Eric Thomas

Personal information
- Born: December 1, 1973 Garrison, Texas, U.S.
- Died: December 30, 2022 (aged 49) Houston, Texas, U.S.

Sport
- Country: United States
- Sport: Track and field
- Event: 400 m hurdles
- College team: Blinn College
- Turned pro: 1995
- Retired: 2007

Medal record
Men's athletics
Representing the United States
Olympic Games
Pan American Games
| Silver medal – second place | 2003 Santo Domingo | 400 m hurdles |
| Silver medal – second place | 1999 Winnipeg | 400 m hurdles |

= Eric Thomas (hurdler) =

American hurdler (1973–2022)

Eric Ashley Thomas (December 1, 1973 – December 30, 2022) was an American hurdler who represented his native country at the 2000 Summer Olympics in Sydney, Australia.
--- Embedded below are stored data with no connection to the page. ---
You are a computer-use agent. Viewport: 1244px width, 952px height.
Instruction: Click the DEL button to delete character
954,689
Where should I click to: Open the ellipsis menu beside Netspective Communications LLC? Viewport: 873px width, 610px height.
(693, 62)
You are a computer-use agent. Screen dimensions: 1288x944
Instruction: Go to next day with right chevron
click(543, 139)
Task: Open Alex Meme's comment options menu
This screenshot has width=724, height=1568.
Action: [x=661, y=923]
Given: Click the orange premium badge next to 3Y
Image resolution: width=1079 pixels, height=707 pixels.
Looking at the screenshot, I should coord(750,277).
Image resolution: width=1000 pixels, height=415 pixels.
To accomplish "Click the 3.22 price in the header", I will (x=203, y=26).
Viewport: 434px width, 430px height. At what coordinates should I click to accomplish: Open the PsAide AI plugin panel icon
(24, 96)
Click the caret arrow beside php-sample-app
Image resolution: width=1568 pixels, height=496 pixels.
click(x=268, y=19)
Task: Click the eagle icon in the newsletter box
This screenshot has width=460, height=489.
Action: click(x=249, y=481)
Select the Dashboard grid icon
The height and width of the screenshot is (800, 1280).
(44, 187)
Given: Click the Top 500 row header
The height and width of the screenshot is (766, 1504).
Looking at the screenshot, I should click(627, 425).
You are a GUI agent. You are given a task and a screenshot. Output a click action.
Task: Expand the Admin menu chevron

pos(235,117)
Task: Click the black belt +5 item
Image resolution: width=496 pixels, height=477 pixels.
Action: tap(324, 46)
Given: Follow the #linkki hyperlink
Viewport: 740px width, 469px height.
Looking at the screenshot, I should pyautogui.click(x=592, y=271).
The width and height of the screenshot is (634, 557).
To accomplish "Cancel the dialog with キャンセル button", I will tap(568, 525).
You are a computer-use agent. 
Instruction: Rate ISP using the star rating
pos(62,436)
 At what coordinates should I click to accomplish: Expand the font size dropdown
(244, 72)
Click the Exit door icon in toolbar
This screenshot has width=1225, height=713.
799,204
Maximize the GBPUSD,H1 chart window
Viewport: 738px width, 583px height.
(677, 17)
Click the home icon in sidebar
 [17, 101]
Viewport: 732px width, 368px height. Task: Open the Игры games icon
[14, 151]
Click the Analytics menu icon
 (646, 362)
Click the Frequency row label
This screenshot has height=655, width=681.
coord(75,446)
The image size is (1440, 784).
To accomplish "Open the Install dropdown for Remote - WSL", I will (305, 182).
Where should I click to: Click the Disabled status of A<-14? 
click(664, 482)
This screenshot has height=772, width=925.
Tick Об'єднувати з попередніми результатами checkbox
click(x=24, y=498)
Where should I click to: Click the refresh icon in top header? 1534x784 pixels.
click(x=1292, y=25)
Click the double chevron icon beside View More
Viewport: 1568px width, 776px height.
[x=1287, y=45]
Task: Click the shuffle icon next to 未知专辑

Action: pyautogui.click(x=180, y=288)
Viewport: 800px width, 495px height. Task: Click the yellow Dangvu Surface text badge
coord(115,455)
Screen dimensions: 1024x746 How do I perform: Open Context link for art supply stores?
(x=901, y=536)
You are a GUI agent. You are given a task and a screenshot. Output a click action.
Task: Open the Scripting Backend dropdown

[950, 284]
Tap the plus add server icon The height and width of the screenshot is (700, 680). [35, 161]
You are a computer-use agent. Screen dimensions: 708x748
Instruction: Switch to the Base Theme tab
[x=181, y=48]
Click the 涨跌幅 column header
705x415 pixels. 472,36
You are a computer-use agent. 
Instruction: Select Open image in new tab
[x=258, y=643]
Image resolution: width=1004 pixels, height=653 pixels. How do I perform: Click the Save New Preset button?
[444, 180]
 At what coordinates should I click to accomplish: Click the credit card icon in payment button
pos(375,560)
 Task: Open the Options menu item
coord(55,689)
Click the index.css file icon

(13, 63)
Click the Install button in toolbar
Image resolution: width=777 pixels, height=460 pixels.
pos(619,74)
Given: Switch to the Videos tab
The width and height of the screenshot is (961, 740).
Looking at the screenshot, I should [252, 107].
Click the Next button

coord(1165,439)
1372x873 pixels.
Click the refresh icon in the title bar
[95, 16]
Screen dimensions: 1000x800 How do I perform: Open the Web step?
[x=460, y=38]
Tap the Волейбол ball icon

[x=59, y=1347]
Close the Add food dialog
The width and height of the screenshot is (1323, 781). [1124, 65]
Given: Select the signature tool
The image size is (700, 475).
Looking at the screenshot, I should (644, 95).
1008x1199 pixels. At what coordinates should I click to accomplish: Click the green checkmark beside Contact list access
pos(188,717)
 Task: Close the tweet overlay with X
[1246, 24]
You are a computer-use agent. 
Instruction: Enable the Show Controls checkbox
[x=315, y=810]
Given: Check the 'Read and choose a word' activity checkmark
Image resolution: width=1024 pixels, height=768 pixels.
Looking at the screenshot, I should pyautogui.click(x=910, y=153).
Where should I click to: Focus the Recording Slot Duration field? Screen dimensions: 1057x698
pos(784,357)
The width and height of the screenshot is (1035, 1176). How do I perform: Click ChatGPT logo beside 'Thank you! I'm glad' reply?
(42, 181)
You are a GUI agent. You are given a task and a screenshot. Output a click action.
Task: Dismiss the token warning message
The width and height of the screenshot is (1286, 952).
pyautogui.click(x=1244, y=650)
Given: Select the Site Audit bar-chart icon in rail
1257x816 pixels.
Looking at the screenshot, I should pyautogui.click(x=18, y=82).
He set his personal best (47.94) in the men's 400 m hurdles event on June 13, 2000, in Rome, Italy.

==Achievements==
| 1994 | NJCAA | Blinn College | 1st | 400 m hurdles |
| 1996 | Olympic Trials | Atlanta, Georgia | 4th | 400 m hurdles |
| 1999 | Pan American Games | Winnipeg, Canada | 2nd | 400 m hurdles |
| 2000 | Summer Olympics | Sydney, Australia | 9th | 400 m hurdles |
| 2003 | Pan American Games | Santo Domingo, Dominican Republic | 2nd | 400 m hurdles |
| World Championships | Paris, France | 14th | 400 m hurdles | |

| Year | Competition | Venue | Position | Notes |
| 1994 | NJCAA | Blinn College | 1st | 400 m hurdles |
| 1996 | Olympic Trials | Atlanta, Georgia | 4th | 400 m hurdles |
| 1999 | Pan American Games | Winnipeg, Canada | 2nd | 400 m hurdles |
| 2000 | Summer Olympics | Sydney, Australia | 9th | 400 m hurdles |
| 2003 | Pan American Games | Santo Domingo, Dominican Republic | 2nd | 400 m hurdles |
| World Championships | Paris, France | 14th | 400 m hurdles |

==Later life and death==
Eric Thomas founded Champion Trainers, LLC in 2005 to train young athletes for success in their chosen sports activities. Champion Trainers provides individualized fitness and athletic programs to improve endurance, speed, agility, flexibility, mechanics and overall performance.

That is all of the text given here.